== Directions for this task ==
Repeat nothing but the lines below running from the one containing "Comment assortir vos" to the one containing "Tout ce que". Keep both end lines.

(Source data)
____

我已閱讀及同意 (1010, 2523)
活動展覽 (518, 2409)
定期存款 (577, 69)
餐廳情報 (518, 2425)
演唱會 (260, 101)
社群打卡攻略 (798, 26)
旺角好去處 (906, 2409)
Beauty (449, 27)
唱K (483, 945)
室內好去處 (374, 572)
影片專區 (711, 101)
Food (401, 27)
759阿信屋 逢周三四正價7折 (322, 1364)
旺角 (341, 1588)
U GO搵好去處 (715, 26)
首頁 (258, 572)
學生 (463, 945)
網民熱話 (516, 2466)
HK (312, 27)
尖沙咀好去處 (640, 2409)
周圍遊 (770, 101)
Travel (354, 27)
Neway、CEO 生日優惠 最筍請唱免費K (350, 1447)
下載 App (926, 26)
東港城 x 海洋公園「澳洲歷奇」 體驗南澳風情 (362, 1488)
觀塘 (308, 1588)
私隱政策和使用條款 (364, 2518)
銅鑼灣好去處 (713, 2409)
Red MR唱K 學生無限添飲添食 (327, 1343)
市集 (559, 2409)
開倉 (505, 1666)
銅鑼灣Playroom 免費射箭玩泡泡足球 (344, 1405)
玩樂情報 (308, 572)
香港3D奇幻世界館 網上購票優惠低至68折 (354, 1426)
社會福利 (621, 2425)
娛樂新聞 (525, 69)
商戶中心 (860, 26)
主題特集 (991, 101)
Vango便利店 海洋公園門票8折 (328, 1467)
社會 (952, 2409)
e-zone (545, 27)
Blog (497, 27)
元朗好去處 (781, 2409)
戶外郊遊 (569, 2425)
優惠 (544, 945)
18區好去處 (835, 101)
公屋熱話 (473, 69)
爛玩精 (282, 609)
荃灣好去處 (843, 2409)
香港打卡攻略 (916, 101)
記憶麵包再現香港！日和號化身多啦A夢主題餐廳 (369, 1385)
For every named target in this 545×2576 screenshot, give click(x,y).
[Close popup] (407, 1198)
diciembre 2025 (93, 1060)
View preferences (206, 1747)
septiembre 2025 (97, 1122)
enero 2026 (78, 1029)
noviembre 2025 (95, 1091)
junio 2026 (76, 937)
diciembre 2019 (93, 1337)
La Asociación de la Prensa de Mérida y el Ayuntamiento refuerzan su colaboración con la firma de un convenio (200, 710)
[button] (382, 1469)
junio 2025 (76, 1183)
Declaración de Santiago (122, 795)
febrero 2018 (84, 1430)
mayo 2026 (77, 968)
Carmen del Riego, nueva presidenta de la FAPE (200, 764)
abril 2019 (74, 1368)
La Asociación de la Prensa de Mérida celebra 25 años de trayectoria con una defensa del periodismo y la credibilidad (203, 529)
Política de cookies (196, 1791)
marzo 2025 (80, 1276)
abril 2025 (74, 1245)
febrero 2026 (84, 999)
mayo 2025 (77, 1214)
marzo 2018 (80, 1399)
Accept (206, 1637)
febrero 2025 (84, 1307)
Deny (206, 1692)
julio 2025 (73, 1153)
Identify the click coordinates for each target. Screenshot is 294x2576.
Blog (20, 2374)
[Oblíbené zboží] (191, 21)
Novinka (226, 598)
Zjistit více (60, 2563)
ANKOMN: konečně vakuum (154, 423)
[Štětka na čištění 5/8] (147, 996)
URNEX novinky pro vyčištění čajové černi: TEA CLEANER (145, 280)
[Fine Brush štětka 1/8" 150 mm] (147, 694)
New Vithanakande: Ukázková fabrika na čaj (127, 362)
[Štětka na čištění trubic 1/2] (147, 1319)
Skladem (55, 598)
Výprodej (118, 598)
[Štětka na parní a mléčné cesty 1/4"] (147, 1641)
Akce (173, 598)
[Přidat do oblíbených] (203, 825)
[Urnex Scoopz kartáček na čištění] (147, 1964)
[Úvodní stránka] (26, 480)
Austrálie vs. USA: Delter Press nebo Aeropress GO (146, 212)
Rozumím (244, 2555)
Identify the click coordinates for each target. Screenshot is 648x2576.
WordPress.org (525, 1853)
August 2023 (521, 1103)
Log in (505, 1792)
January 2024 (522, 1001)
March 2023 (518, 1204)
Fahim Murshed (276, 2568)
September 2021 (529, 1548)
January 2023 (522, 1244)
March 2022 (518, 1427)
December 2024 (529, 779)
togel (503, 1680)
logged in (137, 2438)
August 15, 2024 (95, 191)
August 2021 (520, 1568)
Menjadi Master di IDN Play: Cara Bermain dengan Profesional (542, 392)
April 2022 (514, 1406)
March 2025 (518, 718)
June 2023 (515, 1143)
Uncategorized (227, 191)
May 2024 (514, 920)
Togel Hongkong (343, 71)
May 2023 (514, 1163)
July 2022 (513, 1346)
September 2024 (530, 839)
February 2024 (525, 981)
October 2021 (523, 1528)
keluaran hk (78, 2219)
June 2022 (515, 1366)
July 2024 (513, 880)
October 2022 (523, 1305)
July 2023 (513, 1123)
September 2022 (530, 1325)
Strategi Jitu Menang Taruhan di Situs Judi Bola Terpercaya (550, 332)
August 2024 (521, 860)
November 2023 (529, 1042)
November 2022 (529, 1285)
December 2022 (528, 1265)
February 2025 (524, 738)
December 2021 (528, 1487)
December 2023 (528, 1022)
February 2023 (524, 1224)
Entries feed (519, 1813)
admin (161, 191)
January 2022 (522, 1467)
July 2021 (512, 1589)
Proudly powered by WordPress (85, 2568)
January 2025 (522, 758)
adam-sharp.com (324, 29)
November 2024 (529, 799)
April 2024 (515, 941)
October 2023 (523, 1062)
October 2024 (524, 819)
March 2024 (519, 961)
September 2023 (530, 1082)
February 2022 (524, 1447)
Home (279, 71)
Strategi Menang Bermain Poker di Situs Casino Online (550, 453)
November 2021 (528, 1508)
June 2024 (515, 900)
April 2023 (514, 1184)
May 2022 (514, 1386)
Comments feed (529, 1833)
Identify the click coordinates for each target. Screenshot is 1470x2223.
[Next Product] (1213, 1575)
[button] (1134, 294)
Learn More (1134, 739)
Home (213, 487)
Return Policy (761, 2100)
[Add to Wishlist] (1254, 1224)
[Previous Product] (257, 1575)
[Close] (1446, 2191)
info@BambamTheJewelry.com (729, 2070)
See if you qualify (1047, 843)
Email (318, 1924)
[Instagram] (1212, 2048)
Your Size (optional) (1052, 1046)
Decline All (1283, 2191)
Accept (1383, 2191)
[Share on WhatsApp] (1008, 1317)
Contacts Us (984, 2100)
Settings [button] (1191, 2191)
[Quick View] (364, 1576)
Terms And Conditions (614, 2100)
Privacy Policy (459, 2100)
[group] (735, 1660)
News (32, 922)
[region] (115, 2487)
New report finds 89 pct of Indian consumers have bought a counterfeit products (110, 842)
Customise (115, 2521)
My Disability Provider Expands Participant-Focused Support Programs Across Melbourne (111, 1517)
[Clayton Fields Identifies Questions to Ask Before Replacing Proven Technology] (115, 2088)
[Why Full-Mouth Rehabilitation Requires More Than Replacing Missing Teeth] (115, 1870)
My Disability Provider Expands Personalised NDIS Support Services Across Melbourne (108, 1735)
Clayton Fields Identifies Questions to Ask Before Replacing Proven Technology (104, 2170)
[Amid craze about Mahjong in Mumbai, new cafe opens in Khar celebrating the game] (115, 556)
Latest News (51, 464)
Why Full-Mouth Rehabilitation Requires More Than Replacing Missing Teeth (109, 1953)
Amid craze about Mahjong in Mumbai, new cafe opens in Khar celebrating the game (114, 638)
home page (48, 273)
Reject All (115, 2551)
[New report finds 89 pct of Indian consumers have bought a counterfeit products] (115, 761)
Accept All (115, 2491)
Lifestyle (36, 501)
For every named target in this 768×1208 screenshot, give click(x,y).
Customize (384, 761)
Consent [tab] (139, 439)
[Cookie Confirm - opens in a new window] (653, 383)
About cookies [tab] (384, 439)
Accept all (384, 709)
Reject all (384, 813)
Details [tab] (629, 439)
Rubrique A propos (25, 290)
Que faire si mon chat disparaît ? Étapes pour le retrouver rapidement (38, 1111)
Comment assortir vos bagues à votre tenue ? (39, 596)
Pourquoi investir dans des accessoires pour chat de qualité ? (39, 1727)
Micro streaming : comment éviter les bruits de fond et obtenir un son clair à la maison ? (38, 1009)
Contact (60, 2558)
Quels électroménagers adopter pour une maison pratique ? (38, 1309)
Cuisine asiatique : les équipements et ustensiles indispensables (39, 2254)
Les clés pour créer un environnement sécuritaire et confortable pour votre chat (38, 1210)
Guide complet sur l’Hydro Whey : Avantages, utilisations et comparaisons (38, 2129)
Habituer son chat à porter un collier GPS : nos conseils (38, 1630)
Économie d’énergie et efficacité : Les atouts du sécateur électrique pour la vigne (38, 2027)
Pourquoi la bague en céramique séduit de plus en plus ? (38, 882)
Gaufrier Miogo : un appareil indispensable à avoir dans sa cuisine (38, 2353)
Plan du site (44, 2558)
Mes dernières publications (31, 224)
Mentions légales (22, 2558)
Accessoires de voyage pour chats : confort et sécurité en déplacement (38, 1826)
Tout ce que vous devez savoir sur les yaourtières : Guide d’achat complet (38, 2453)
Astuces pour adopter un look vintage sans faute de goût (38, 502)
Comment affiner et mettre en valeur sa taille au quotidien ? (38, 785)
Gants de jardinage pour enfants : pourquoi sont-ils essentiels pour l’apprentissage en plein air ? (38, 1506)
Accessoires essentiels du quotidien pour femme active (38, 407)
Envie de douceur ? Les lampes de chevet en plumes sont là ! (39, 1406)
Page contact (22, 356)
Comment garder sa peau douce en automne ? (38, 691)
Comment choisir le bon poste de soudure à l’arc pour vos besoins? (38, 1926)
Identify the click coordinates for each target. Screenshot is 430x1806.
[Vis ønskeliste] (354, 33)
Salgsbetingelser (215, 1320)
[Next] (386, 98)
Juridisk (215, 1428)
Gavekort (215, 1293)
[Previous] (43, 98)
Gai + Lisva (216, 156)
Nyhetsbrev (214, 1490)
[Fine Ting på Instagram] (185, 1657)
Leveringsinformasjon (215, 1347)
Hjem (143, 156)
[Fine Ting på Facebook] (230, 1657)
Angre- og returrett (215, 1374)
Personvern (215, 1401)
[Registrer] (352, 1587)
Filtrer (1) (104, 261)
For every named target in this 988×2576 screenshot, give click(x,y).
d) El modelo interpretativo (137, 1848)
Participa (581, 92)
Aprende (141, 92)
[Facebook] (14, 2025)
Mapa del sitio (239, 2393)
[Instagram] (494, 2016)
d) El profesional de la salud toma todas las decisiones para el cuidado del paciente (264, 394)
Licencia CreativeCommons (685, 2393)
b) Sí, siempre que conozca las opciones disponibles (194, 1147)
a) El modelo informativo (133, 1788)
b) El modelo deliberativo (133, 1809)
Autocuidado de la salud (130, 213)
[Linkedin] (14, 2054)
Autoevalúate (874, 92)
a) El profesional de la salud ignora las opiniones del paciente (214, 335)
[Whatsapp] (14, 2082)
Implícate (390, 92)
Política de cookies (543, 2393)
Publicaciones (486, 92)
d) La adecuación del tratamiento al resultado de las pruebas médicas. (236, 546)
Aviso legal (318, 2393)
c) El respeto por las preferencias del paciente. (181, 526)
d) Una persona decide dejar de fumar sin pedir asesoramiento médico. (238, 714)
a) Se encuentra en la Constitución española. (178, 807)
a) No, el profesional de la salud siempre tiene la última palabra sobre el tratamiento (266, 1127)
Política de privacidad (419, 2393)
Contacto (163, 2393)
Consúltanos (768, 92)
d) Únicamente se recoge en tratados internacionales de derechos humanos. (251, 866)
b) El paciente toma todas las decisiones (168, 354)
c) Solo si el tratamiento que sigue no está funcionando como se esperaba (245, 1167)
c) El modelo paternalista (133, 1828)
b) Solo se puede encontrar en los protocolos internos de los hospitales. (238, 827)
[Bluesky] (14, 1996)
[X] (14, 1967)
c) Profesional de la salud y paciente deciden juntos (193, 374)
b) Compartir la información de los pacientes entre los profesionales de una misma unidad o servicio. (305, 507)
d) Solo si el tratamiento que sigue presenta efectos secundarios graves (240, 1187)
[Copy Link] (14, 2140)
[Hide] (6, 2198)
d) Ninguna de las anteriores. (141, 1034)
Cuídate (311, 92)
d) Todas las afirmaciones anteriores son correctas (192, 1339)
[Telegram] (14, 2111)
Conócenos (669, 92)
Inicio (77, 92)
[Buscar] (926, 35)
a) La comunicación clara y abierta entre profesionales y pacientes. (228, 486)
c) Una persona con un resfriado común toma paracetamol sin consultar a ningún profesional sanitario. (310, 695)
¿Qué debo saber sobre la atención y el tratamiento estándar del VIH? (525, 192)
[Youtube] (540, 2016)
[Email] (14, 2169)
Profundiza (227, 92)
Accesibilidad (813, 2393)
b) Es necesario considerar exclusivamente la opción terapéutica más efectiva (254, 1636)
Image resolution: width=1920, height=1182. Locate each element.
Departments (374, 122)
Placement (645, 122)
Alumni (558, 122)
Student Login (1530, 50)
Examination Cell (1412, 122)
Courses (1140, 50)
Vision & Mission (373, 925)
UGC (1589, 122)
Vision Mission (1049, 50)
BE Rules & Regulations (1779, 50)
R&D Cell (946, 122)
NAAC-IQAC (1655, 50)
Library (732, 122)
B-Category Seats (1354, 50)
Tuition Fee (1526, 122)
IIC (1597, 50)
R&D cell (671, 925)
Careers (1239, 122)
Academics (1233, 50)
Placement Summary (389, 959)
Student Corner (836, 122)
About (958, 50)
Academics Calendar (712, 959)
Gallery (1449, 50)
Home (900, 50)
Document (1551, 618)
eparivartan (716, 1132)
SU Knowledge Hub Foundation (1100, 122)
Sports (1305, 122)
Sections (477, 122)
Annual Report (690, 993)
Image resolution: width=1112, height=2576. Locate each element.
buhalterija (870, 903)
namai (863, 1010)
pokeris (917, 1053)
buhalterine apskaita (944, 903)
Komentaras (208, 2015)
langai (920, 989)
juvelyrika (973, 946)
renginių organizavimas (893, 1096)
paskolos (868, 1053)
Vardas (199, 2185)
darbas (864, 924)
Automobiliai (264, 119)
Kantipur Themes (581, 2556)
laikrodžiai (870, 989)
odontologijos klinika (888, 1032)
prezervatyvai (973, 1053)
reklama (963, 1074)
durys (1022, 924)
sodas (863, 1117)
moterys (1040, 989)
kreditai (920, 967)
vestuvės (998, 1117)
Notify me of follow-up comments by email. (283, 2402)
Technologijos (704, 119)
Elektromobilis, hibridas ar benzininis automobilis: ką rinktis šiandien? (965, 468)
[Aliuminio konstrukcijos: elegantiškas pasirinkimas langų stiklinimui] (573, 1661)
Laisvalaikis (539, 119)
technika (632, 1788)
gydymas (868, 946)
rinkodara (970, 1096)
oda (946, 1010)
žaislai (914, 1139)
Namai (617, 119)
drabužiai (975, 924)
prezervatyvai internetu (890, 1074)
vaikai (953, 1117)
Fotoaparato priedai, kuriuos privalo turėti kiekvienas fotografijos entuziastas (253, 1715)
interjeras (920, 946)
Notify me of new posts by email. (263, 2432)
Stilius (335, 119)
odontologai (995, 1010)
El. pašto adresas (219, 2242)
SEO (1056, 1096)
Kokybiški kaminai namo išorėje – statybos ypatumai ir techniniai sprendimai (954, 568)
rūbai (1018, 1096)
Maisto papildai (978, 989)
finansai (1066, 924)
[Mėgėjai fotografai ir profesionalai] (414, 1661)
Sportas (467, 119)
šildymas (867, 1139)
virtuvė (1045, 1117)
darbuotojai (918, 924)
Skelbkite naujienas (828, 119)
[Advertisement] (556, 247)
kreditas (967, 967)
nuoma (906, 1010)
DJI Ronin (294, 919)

____

== Output ==
Comment assortir vos bagues à votre tenue ? (39, 596)
Pourquoi investir dans des accessoires pour chat de qualité ? (39, 1727)
Micro streaming : comment éviter les bruits de fond et obtenir un son clair à la maison ? (38, 1009)
Contact (60, 2558)
Quels électroménagers adopter pour une maison pratique ? (38, 1309)
Cuisine asiatique : les équipements et ustensiles indispensables (39, 2254)
Les clés pour créer un environnement sécuritaire et confortable pour votre chat (38, 1210)
Guide complet sur l’Hydro Whey : Avantages, utilisations et comparaisons (38, 2129)
Habituer son chat à porter un collier GPS : nos conseils (38, 1630)
Économie d’énergie et efficacité : Les atouts du sécateur électrique pour la vigne (38, 2027)
Pourquoi la bague en céramique séduit de plus en plus ? (38, 882)
Gaufrier Miogo : un appareil indispensable à avoir dans sa cuisine (38, 2353)
Plan du site (44, 2558)
Mes dernières publications (31, 224)
Mentions légales (22, 2558)
Accessoires de voyage pour chats : confort et sécurité en déplacement (38, 1826)
Tout ce que vous devez savoir sur les yaourtières : Guide d’achat complet (38, 2453)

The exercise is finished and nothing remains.